• defile •
Part of Speech: Noun
Meaning: 1. A gorge or narrow pass that restricts movement to single file. 2. A single-file line.
Notes: The verb, to defile, is quite common but we hear less of the noun, which is totally unrelated and only coincidentally spelled and pronounced identically. (A good example why intuition is not to be trusted in tracing the history of words.) Today's word is a lexical orphan, with no related words currently in use.
In Play: Today's word is a good for reducing your linguistic workload. You may reduce the phrase, a single-file line, with four (count them, 4) words by half, using this Good Word, "Would everyone waiting to purchase tickets please form a defile? Thank you." The insinuation of gluttony hanging over the word gorge dissuades me from using it. But then the connotations of defile hardly recommend it, either: "After gorging themselves at the bottom of the defile, the boys then defiled it with their trash." Couldn't we have one completely beautiful word for such a beautiful geological formation?

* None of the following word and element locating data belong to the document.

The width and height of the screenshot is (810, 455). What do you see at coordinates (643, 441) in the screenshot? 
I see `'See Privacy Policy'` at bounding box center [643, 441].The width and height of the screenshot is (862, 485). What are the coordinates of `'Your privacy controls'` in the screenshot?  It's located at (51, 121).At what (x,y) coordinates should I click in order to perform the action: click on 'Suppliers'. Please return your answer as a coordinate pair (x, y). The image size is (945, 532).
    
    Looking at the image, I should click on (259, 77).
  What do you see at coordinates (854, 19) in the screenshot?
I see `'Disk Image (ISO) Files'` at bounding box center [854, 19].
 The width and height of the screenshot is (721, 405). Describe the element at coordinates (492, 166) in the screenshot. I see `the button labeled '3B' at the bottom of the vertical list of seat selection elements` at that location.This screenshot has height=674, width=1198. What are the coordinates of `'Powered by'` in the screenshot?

Word History: Today's word comes from French défilé, the past participle of défiler : dé- "away, off" + file "line, file", from Old French filer "to spin a thread, march in order". The root is the same as Middle English filen "to put documents on file", today's file. Ultimately, this root, file, goes back to a PIE root, *gwhi- "a thread", with the metaphorical sense of "threading your way" somewhere. The verb, to defile "to befoul" is an variant of defoul, which French also lent us, influenced by Old English fylan, a variant offoul. Confused? Well, then, you should understand how our Middle English ancestors became so confused that they gave up and began pronouncing the two words identically even though they mean something quite different.